The fight is witnessed by Rajaram, who discovers Vicky's true profession. He throws Vicky out of the house and cancels the marriage. On the day of the court hearing, GK has Rajaram and the children from the hospital kidnapped with the intent of rendering Rajaram as a fugitive and killing all of them. Vicky is able to locate Rajaram, but is subdued by GK and his goons. Realizing what Vicky has done for them, Rajaram retaliates and helps Vicky fight off the goons while saving the children. They arrive in court, where the court is made aware of GK's activities with the help of a scientist who worked in GK's organization and discovered the immoral methods used by GK to manufacture food as well as a video confession from Bailuraju prior to his death. GK and Paparao are sentenced to prison, while Vicky reunites with his family.

== Music ==
The music for the film was composed by Mickey J. Meyer.

Track listing
| No. | Title | Lyrics | Singer(s) | Length |
|---|---|---|---|---|
| 1. | "iPhone Song" | Kasarla Shyam | Ram Miriyala, Mohana Bhogaraju | 3:23 |
| 2. | "Dharuveyy Ra" | Ramajogayya Sastry | Krishna Tejasvi, Chaitra Ambadipudi | 3:55 |
| 3. | "Nuvve Nuvve" | Shreemani | Ritesh G. Rao | 3:05 |
| 4. | "Monalisa Monalisa" | Bhaskarabhatla Ravi Kumar | Sri Krishna, Geetha Madhuri | 3:12 |
| Total length: |  |  |  | 13:35 |

== Release ==
The film was released on 5 May 2023.

=== Home media ===
The film began streaming via Netflix on 14 September 2023.

== Reception ==
Ramabanam received mixed to negative reviews from critics.

=== Critical response ===
Neeshitha Nyayapati of The Times of India wrote "Ramabanam's biggest flaw has to be that it has nothing new to offer, and what it does offer is plain boring". Bhuvanesh Chandar of The Hindu wrote "Director Sriwass’ film fails in its attempt to ‘package’ a commercial entertainer, only to squander any potential its intriguing plotline had; to make matters worse, it also has queerphobic jokes."

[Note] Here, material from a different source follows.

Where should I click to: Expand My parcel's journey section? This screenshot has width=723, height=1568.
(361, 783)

Abhilasha Cherukuri of Cinema Express gave 2.5 out of 5 stars and wrote "While some aspects in the film clearly work against its favour, be it the three unmemorable romantic numbers shot in vaguely international locations or its unconvincing, miscast antagonists, Rama Banam also falters heavily due to its largely counterproductive approach of elevating its hero without enough conflict or consequences." Srivathsan Nadadhur of OTTplay gave 2 out of 5 stars and wrote "Ramabanam is a jaded commercial entertainer that is tolerable initially but loses izz post the intermission. Gopichand does the needful but the writer and the director don’t do much to infuse life into a tried-and-tested template around two brothers."

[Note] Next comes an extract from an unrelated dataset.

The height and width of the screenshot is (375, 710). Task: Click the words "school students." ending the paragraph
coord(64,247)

Ram Venkat Srikar of Film Companion wrote "Ramabanam needed so many such dramatic moments that go beyond the artificiality of the characters and drama. At one point, a character jokingly compliments that Rajaram's house looks as good as a shooting location. That's because it is indeed a shooting location and it looks exactly like one; the staging of scenes, by populating the frame with actors who barely utter a dialogue renders many sequences painfully artificial."